§ TO BE DONE
Extract each line of the entries below that contains the string "dialog".

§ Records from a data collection
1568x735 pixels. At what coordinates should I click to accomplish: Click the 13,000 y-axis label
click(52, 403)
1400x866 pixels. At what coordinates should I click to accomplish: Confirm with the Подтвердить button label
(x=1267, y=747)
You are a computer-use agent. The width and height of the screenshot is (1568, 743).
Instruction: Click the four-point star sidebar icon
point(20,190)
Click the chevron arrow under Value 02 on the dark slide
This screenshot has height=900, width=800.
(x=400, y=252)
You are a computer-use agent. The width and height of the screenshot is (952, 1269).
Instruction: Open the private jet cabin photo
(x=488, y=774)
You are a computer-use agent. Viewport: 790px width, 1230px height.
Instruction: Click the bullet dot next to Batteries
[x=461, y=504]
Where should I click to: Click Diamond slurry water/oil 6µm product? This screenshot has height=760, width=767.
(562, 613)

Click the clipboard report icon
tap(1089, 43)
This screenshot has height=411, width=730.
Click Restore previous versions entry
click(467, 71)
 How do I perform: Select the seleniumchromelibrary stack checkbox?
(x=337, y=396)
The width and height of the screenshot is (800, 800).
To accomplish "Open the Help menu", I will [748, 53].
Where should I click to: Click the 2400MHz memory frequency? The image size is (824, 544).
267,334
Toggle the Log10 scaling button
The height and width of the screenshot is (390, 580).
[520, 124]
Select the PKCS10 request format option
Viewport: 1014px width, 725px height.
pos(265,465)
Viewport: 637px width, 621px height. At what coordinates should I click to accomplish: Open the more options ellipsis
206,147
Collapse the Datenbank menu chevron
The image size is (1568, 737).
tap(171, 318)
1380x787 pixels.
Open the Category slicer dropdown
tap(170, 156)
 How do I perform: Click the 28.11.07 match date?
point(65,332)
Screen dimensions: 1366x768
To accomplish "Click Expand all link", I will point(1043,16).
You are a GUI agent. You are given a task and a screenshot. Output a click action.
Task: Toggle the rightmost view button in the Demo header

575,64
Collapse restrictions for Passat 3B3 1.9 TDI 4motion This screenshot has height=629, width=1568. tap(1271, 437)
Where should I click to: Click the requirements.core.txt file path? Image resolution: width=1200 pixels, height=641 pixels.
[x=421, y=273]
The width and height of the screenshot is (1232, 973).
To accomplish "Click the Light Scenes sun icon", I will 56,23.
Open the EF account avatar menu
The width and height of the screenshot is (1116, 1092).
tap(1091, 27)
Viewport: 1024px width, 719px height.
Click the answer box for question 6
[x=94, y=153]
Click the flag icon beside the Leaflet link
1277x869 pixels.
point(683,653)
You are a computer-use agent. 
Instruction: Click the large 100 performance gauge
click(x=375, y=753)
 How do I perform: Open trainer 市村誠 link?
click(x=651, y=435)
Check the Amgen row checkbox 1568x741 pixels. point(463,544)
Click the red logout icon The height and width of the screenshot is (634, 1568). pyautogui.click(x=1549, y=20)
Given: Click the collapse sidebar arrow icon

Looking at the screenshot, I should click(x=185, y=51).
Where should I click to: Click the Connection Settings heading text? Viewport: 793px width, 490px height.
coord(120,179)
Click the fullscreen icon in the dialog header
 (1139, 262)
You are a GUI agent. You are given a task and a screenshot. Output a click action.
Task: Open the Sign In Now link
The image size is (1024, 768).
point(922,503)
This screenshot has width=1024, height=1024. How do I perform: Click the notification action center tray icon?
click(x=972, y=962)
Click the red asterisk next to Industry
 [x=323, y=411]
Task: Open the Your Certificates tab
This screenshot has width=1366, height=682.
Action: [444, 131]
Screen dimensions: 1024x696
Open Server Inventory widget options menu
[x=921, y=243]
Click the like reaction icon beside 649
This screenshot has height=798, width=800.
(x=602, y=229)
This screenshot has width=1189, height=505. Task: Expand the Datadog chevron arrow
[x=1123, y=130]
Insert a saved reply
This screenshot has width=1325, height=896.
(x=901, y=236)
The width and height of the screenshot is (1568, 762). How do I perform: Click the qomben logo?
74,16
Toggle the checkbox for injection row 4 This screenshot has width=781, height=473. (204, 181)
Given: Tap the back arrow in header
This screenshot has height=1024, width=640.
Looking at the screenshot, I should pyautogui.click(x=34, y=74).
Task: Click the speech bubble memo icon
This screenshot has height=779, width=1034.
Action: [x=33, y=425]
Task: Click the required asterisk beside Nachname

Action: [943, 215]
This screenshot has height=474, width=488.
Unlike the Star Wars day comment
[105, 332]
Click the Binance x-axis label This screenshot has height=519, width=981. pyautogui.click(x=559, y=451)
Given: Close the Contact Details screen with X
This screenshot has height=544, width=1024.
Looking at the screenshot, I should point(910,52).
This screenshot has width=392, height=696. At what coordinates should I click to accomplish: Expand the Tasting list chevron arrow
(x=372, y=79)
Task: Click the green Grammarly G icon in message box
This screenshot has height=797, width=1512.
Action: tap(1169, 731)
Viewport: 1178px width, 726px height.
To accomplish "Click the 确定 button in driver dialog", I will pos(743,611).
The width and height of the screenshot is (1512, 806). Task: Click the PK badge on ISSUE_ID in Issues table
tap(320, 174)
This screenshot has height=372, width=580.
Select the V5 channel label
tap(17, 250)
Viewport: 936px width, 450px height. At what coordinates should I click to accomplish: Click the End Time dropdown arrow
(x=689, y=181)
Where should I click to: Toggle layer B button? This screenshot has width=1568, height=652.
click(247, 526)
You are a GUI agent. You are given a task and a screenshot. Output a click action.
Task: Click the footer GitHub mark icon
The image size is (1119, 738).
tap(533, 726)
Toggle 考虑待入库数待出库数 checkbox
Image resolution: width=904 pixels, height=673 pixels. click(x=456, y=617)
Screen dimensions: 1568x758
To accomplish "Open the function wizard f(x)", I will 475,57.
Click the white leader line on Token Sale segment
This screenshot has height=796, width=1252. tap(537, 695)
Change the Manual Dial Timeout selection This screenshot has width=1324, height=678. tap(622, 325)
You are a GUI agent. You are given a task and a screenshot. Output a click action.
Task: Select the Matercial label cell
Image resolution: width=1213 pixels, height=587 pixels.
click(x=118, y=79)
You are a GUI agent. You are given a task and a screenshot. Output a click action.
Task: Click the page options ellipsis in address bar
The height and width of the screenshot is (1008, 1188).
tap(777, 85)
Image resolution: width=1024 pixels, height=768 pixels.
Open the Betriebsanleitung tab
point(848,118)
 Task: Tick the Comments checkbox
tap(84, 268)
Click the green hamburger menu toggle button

§ ANSWER TO THE PROBLEM
Click the fullscreen icon in the dialog header
To accomplish "Click the 确定 button in driver dialog", I will pos(743,611).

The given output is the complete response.